HOW TO COMPLETE THIS TASK ::
Every line of the material should be output exactly as written.

GIVEN ENTRIES ::
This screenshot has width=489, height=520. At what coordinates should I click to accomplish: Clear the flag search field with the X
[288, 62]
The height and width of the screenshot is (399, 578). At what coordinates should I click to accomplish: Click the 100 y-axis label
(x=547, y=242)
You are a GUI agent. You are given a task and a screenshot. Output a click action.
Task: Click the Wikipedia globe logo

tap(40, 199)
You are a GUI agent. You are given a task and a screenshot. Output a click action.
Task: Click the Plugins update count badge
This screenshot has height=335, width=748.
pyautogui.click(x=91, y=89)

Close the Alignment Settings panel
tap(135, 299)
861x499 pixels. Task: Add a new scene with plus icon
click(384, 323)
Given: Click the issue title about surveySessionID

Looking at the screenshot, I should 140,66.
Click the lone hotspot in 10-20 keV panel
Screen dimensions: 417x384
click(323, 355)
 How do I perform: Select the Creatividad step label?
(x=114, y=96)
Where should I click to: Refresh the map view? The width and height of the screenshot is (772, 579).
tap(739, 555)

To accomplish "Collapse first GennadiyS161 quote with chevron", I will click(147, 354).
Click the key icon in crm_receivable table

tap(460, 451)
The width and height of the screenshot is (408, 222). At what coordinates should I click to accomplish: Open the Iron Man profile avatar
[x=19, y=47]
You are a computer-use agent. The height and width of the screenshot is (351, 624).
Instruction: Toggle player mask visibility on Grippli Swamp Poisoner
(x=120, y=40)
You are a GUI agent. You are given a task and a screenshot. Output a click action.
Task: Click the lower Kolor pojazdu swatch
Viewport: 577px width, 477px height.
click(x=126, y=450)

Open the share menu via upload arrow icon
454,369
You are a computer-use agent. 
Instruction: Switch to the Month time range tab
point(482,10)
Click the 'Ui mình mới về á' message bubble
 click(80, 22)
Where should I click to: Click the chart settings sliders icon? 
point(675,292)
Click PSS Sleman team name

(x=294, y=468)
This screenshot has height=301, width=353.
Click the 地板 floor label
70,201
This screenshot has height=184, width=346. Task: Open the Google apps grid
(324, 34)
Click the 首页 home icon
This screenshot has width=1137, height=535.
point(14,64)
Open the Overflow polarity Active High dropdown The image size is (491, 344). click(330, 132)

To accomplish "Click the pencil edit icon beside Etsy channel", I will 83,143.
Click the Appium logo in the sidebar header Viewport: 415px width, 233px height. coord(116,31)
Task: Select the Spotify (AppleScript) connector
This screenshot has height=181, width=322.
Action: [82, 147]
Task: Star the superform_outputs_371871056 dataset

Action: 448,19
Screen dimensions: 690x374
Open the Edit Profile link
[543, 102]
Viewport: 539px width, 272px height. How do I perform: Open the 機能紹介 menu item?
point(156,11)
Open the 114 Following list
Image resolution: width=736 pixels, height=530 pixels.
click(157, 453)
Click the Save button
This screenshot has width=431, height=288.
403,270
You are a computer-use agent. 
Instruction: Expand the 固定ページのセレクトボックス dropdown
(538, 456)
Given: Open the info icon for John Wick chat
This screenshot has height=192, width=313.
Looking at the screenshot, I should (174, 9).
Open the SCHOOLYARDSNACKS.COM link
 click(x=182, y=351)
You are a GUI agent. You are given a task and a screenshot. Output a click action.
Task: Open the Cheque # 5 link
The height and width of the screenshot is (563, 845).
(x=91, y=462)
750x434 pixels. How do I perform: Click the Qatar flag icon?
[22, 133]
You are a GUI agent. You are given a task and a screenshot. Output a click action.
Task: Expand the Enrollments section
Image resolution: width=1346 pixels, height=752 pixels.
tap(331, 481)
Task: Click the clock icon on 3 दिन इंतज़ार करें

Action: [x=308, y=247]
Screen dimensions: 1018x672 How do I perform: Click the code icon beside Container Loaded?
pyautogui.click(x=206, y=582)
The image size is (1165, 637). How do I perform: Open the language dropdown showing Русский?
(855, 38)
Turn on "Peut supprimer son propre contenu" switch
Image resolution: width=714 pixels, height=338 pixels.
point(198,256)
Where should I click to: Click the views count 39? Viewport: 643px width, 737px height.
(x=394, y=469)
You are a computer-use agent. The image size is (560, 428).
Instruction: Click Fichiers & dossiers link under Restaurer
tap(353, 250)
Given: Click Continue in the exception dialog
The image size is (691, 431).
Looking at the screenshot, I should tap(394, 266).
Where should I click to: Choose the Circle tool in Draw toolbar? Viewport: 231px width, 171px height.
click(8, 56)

RESULT FOR THIS TASK ::
This screenshot has width=489, height=520. At what coordinates should I click to accomplish: Clear the flag search field with the X
[288, 62]
The height and width of the screenshot is (399, 578). At what coordinates should I click to accomplish: Click the 100 y-axis label
(x=547, y=242)
You are a GUI agent. You are given a task and a screenshot. Output a click action.
Task: Click the Wikipedia globe logo

tap(40, 199)
You are a GUI agent. You are given a task and a screenshot. Output a click action.
Task: Click the Plugins update count badge
This screenshot has height=335, width=748.
pyautogui.click(x=91, y=89)

Close the Alignment Settings panel
tap(135, 299)
861x499 pixels. Task: Add a new scene with plus icon
click(384, 323)
Given: Click the issue title about surveySessionID

Looking at the screenshot, I should 140,66.
Click the lone hotspot in 10-20 keV panel
Screen dimensions: 417x384
click(323, 355)
 How do I perform: Select the Creatividad step label?
(x=114, y=96)
Where should I click to: Refresh the map view? The width and height of the screenshot is (772, 579).
tap(739, 555)

To accomplish "Collapse first GennadiyS161 quote with chevron", I will click(147, 354).
Click the key icon in crm_receivable table

tap(460, 451)
The width and height of the screenshot is (408, 222). At what coordinates should I click to accomplish: Open the Iron Man profile avatar
[x=19, y=47]
You are a computer-use agent. The height and width of the screenshot is (351, 624).
Instruction: Toggle player mask visibility on Grippli Swamp Poisoner
(x=120, y=40)
You are a GUI agent. You are given a task and a screenshot. Output a click action.
Task: Click the lower Kolor pojazdu swatch
Viewport: 577px width, 477px height.
click(x=126, y=450)

Open the share menu via upload arrow icon
454,369
You are a computer-use agent. 
Instruction: Switch to the Month time range tab
point(482,10)
Click the 'Ui mình mới về á' message bubble
 click(80, 22)
Where should I click to: Click the chart settings sliders icon? 
point(675,292)
Click PSS Sleman team name

(x=294, y=468)
This screenshot has height=301, width=353.
Click the 地板 floor label
70,201
This screenshot has height=184, width=346. Task: Open the Google apps grid
(324, 34)
Click the 首页 home icon
This screenshot has width=1137, height=535.
point(14,64)
Open the Overflow polarity Active High dropdown The image size is (491, 344). click(330, 132)

To accomplish "Click the pencil edit icon beside Etsy channel", I will 83,143.
Click the Appium logo in the sidebar header Viewport: 415px width, 233px height. coord(116,31)
Task: Select the Spotify (AppleScript) connector
This screenshot has height=181, width=322.
Action: [82, 147]
Task: Star the superform_outputs_371871056 dataset

Action: 448,19
Screen dimensions: 690x374
Open the Edit Profile link
[543, 102]
Viewport: 539px width, 272px height. How do I perform: Open the 機能紹介 menu item?
point(156,11)
Open the 114 Following list
Image resolution: width=736 pixels, height=530 pixels.
click(157, 453)
Click the Save button
This screenshot has width=431, height=288.
403,270
You are a computer-use agent. 
Instruction: Expand the 固定ページのセレクトボックス dropdown
(538, 456)
Given: Open the info icon for John Wick chat
This screenshot has height=192, width=313.
Looking at the screenshot, I should (174, 9).
Open the SCHOOLYARDSNACKS.COM link
 click(x=182, y=351)
You are a GUI agent. You are given a task and a screenshot. Output a click action.
Task: Open the Cheque # 5 link
The height and width of the screenshot is (563, 845).
(x=91, y=462)
750x434 pixels. How do I perform: Click the Qatar flag icon?
[22, 133]
You are a GUI agent. You are given a task and a screenshot. Output a click action.
Task: Expand the Enrollments section
Image resolution: width=1346 pixels, height=752 pixels.
tap(331, 481)
Task: Click the clock icon on 3 दिन इंतज़ार करें

Action: [x=308, y=247]
Screen dimensions: 1018x672 How do I perform: Click the code icon beside Container Loaded?
pyautogui.click(x=206, y=582)
The image size is (1165, 637). How do I perform: Open the language dropdown showing Русский?
(855, 38)
Turn on "Peut supprimer son propre contenu" switch
Image resolution: width=714 pixels, height=338 pixels.
point(198,256)
Where should I click to: Click the views count 39? Viewport: 643px width, 737px height.
(x=394, y=469)
You are a computer-use agent. The image size is (560, 428).
Instruction: Click Fichiers & dossiers link under Restaurer
tap(353, 250)
Given: Click Continue in the exception dialog
The image size is (691, 431).
Looking at the screenshot, I should tap(394, 266).
Where should I click to: Choose the Circle tool in Draw toolbar? Viewport: 231px width, 171px height.
click(8, 56)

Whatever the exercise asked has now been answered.